Puesto que el RIBO-seq confía en los ribosomas intactos y los mRNAs relacionados, el paso dominante es la inhibición rápida de la traducción y la desintegración adecuada de células. Por lo tanto, sugerimos la filtración y la congelación flash en nitrógeno líquido para la recolección celular con un pretratamiento opcional con cloranfenicol para detener la traducción en bacterias. Para la desintegración, proponemos moler las células congeladas con mortero y pestle en presencia de óxido de aluminio para alterar mecánicamente la pared celular. En este protocolo, no se requiere un cojín de sacarosa o una ultracentrifugación de gradiente de sacarosa para la purificación del monosoma. En lugar, la separación del mRNA usando la electroforesis del gel de la poliacrilamida (PÁGINA) seguida por la supresión ribosómica de la huella (venda de 28-30 nt) se aplica y proporciona resultados satisfactorios. Esto simplifica en gran medida el método, así como reduce los requisitos de tiempo y equipo para el procedimiento. Para la preparación de la biblioteca, recomendamos usar el pequeño kit de ARN disponible comercialmente para la secuenciación de Illumina de New England Biolabs, siguiendo las pautas del fabricante con cierto grado de optimización.

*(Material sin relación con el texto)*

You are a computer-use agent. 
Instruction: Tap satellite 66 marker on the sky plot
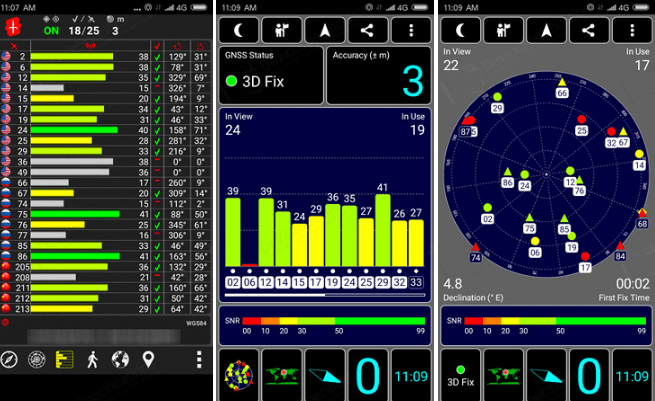pos(562,86)
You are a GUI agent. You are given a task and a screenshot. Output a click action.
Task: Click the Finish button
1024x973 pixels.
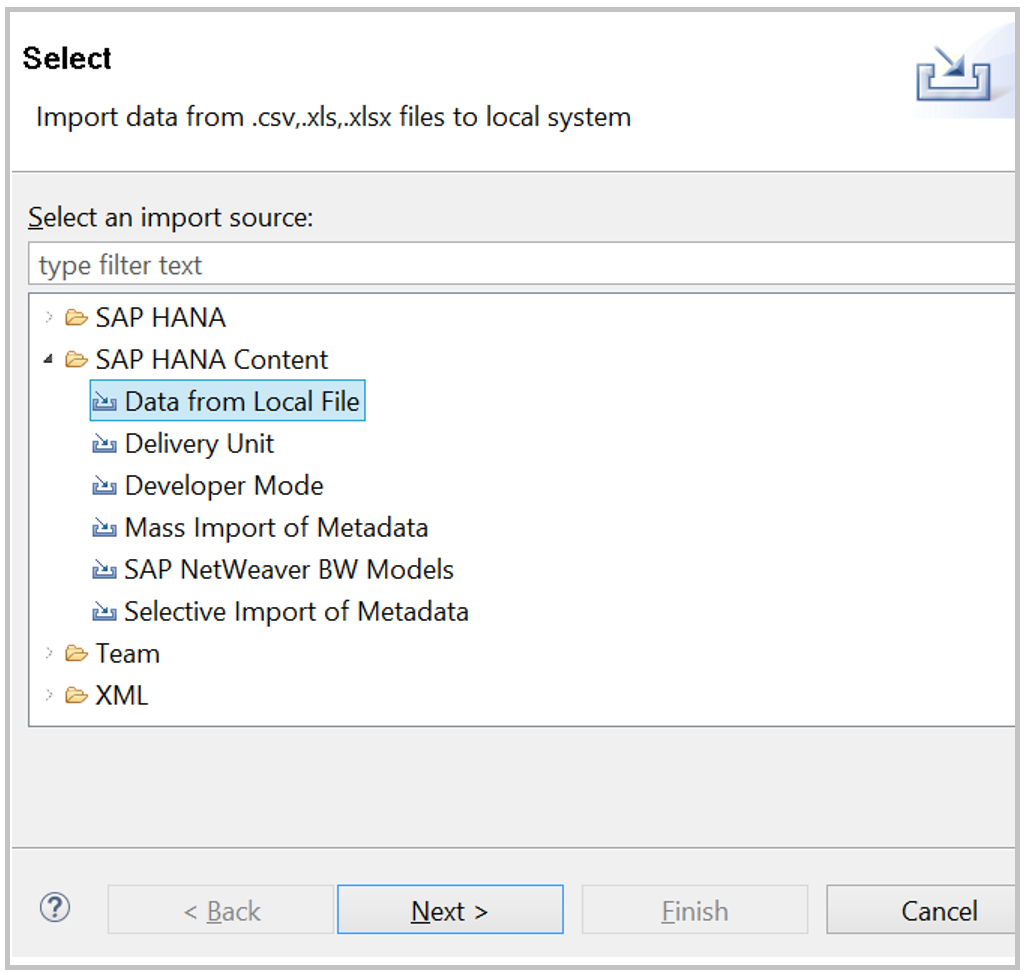694,909
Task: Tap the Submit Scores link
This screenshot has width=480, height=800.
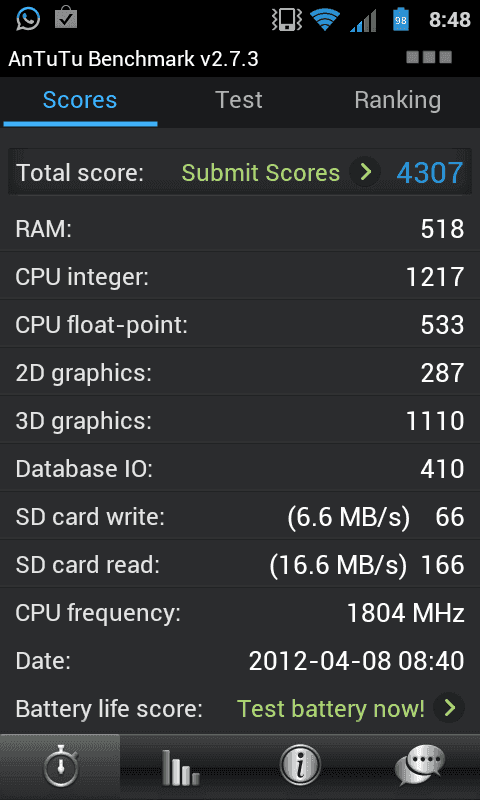Action: tap(261, 173)
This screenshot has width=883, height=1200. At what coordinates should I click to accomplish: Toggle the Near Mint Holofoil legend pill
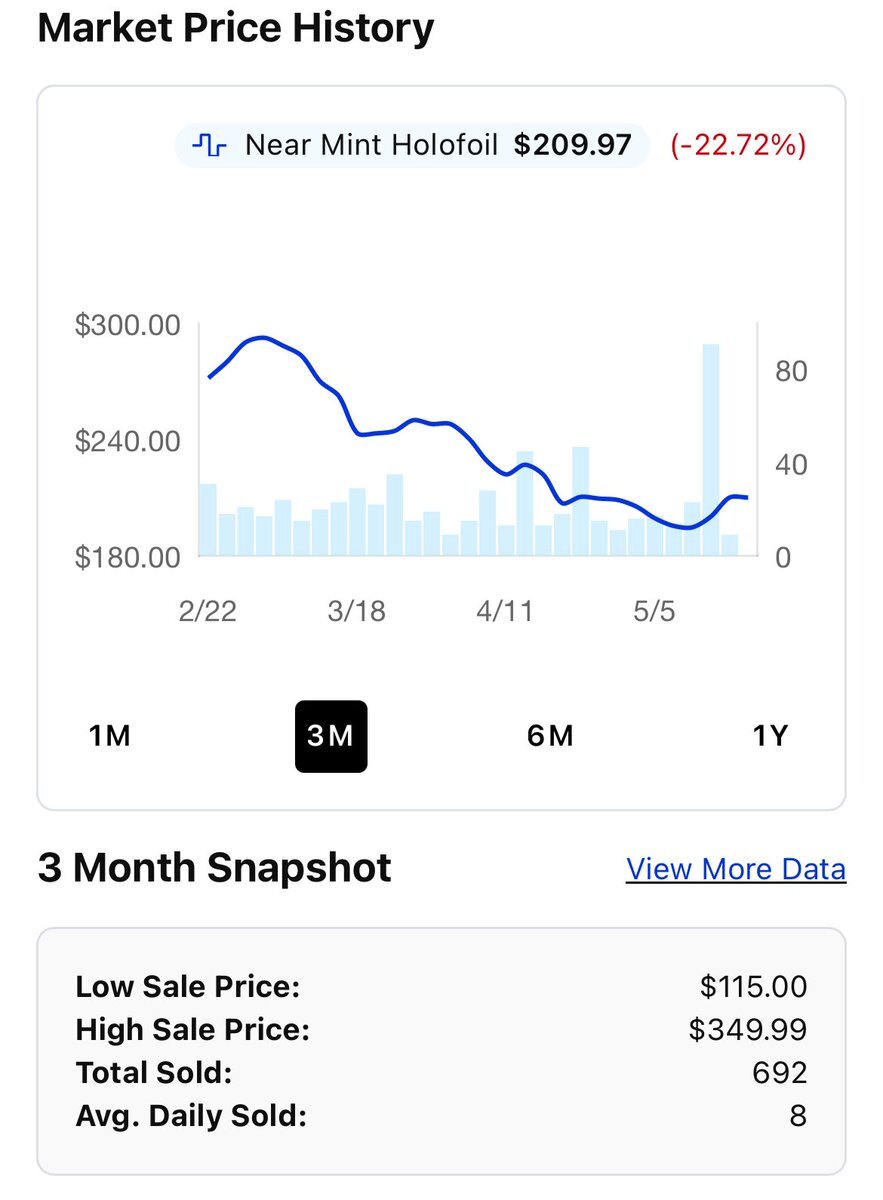coord(412,146)
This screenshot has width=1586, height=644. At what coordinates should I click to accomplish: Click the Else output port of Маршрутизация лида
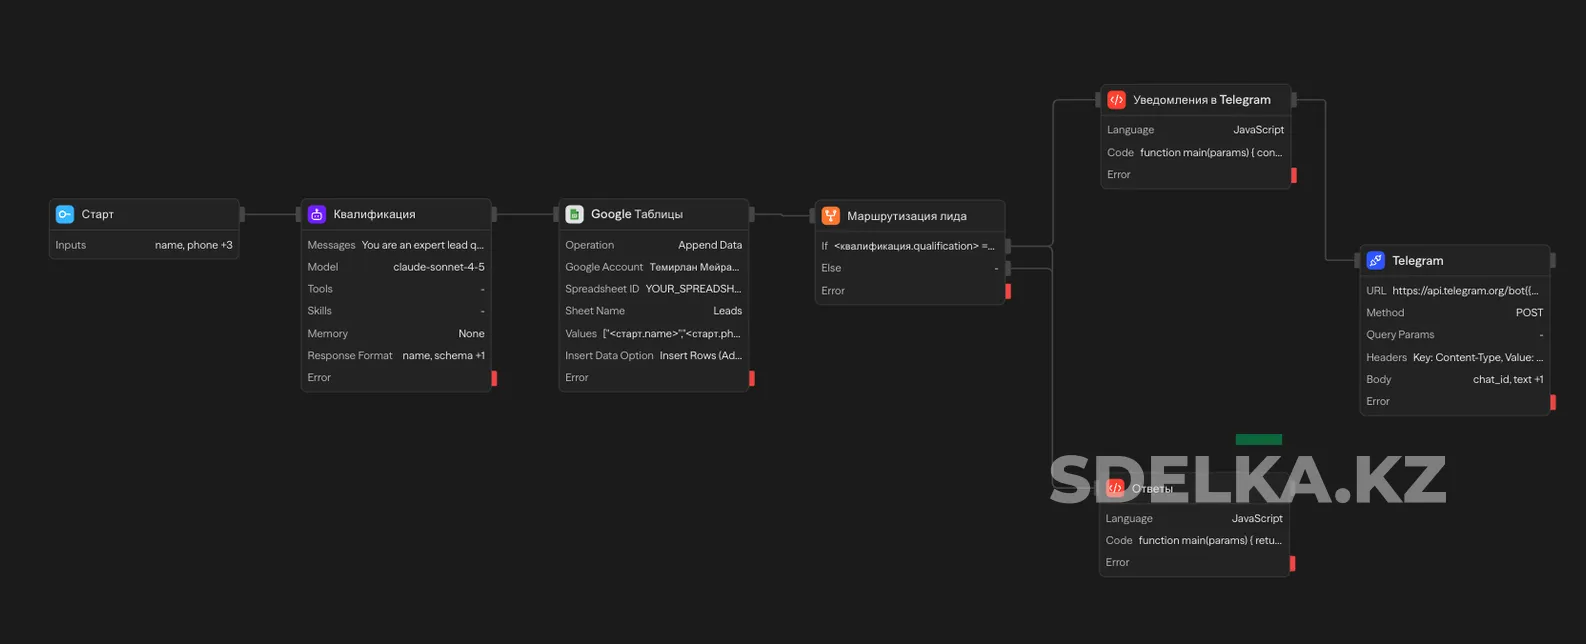pos(1008,268)
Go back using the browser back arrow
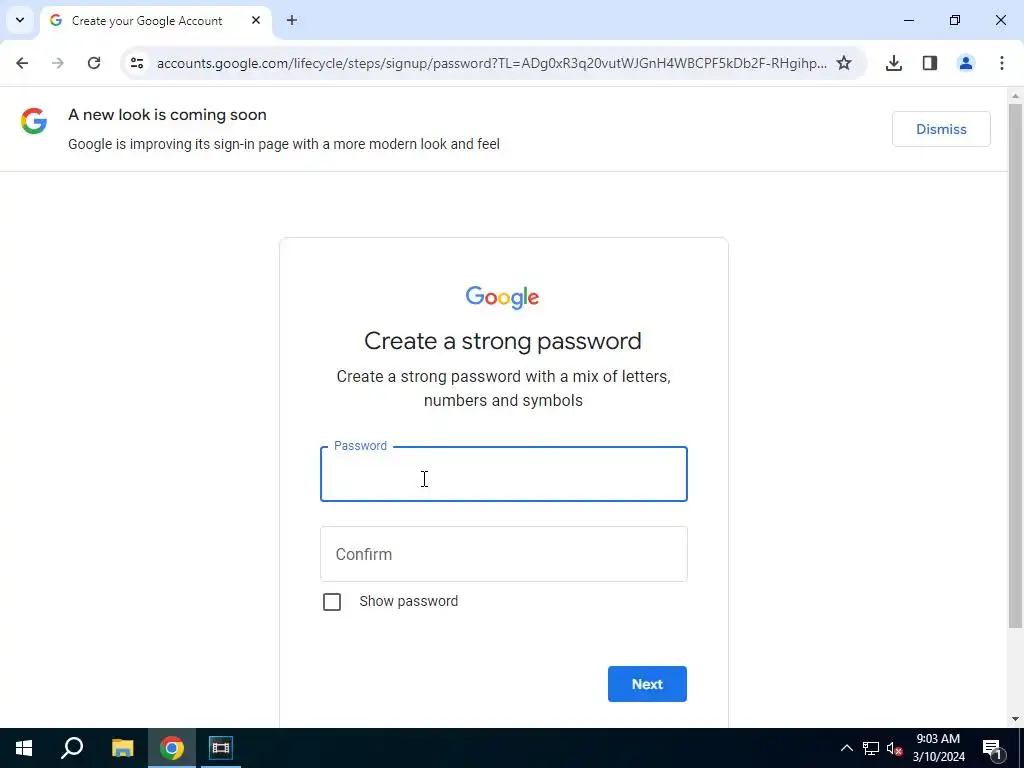Viewport: 1024px width, 768px height. tap(22, 63)
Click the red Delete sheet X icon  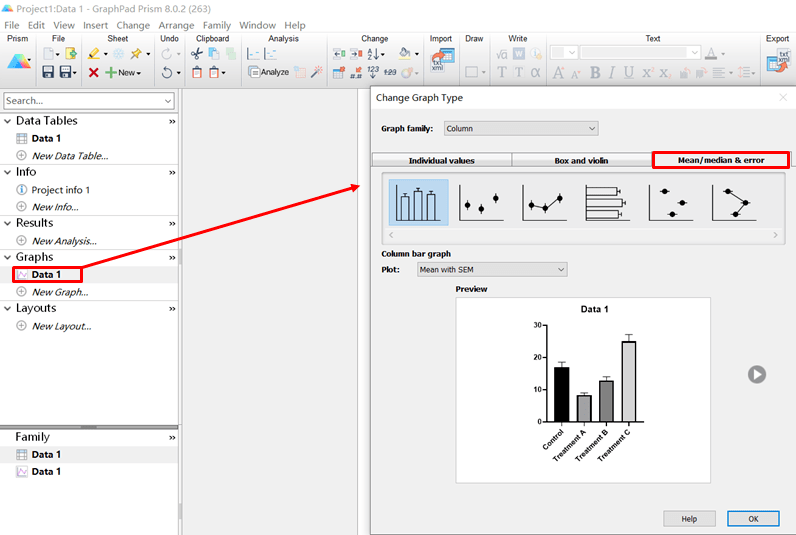93,73
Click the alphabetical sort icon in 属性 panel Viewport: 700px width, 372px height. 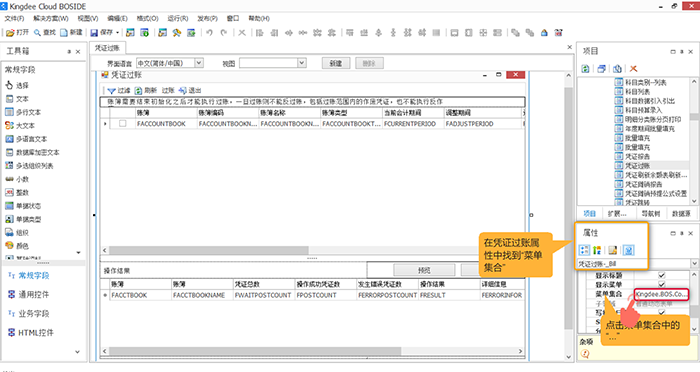(597, 250)
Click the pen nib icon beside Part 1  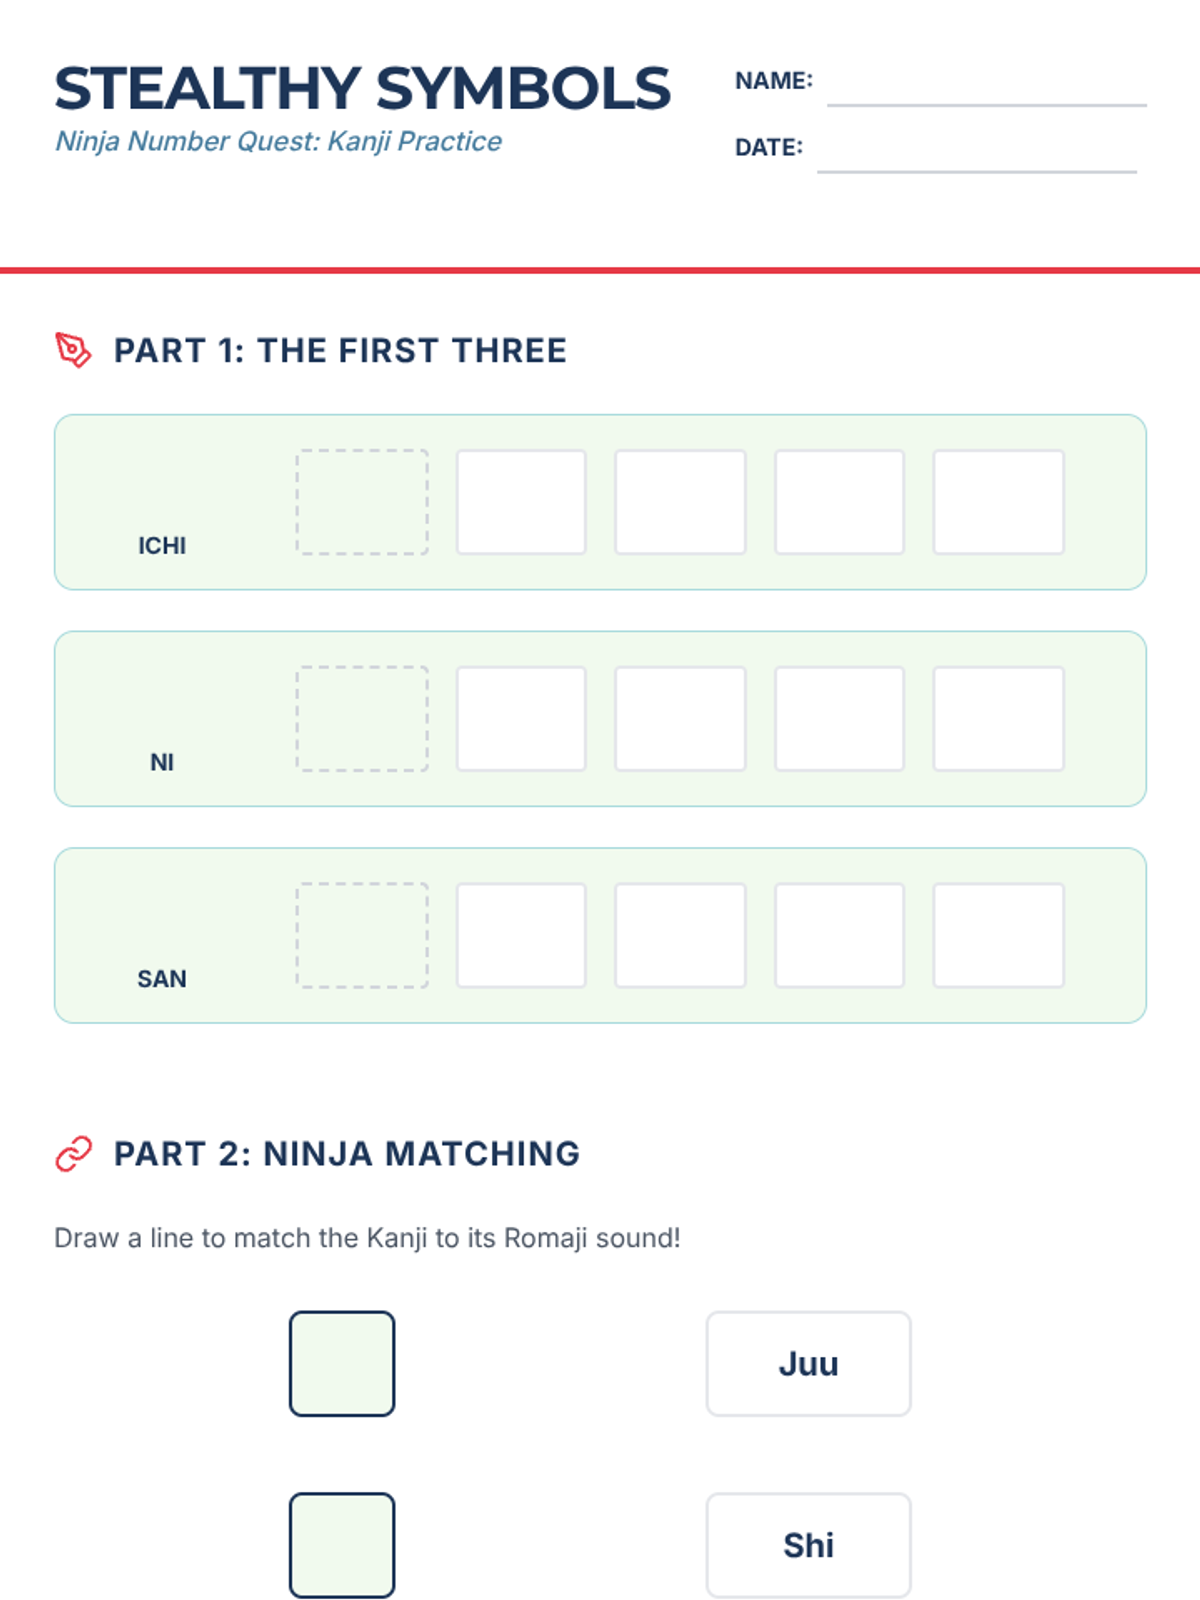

Las bibliotecas de ADNc resultantes presentan la cantidad y calidad adecuadas requeridas para la secuenciación de próxima generación (NGS). La secuenciación de las bibliotecas preparadas de acuerdo con el protocolo descrito da como resultado de 2 a 10 mln lecturas mapeadas de forma única por muestra, lo que proporciona datos suficientes para un análisis bioinformático exhaustivo. El protocolo que presentamos es rápido y relativamente fácil y se puede realizar con equipos de laboratorio estándar.